Look at the data below and print exactly the lines from its first line through the line with "714x369 pixels."; the pictures stay out of the copy.

---------- Provided data ----------

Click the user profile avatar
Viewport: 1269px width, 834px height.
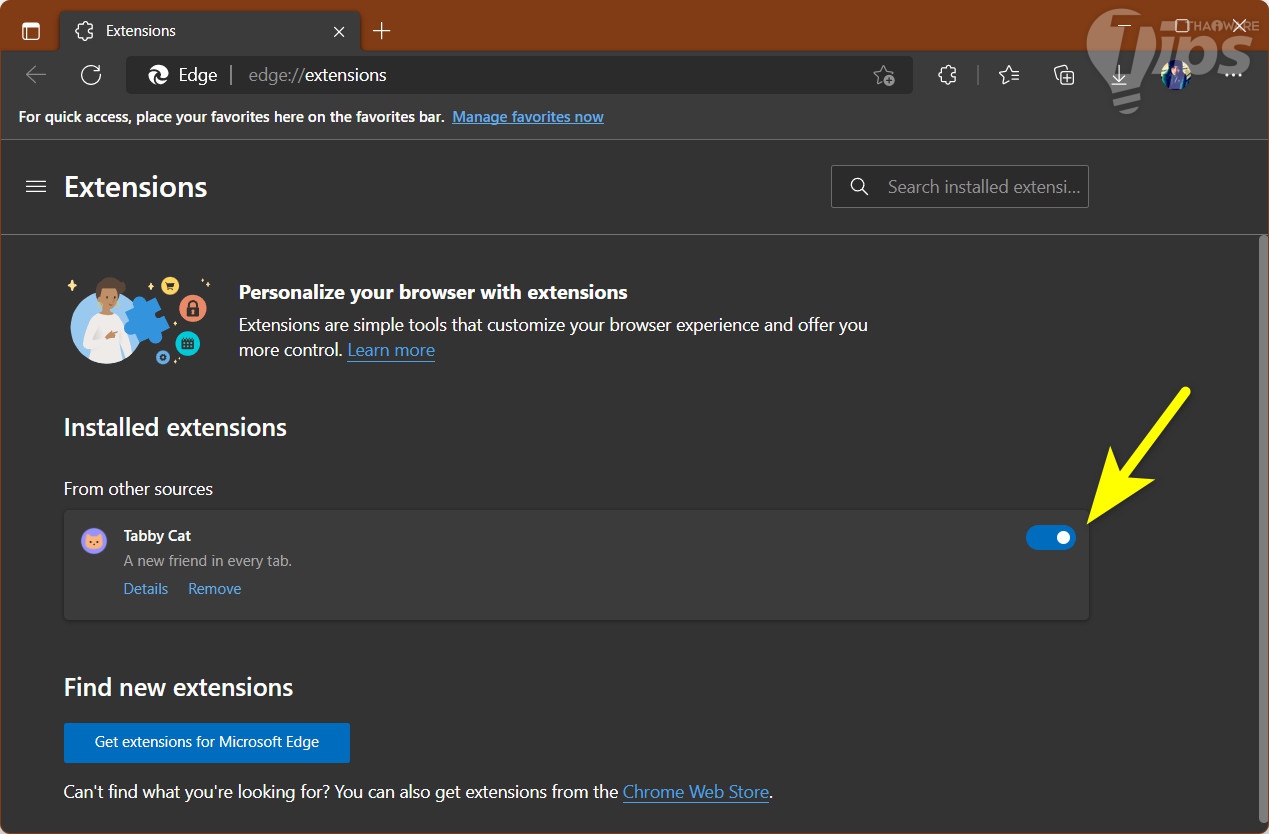point(1175,75)
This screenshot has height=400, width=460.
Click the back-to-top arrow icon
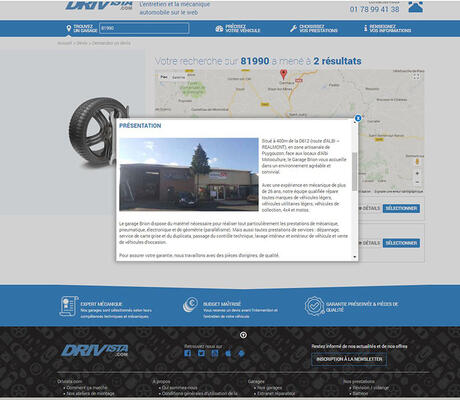(243, 335)
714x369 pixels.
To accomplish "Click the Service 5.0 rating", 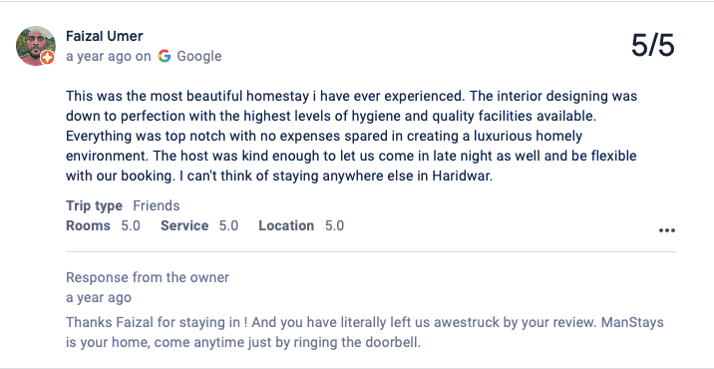I will point(199,226).
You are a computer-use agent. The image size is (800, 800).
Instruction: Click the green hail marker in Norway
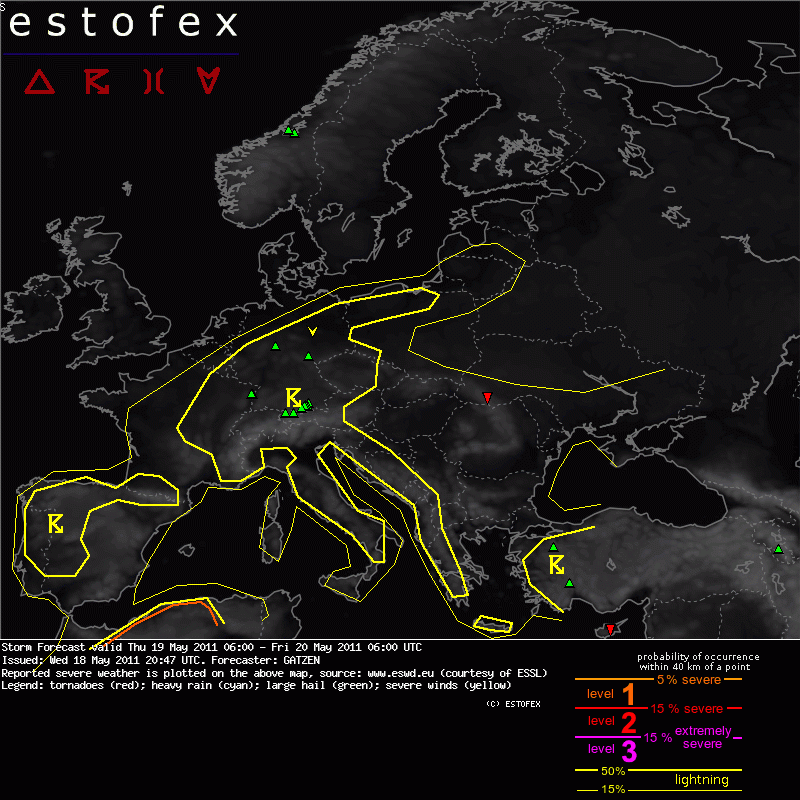(290, 131)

----------

• **Result for this task**:
Click the user profile avatar
Viewport: 1269px width, 834px height.
point(1175,75)
This screenshot has height=400, width=460.
Click the back-to-top arrow icon
(243, 335)
714x369 pixels.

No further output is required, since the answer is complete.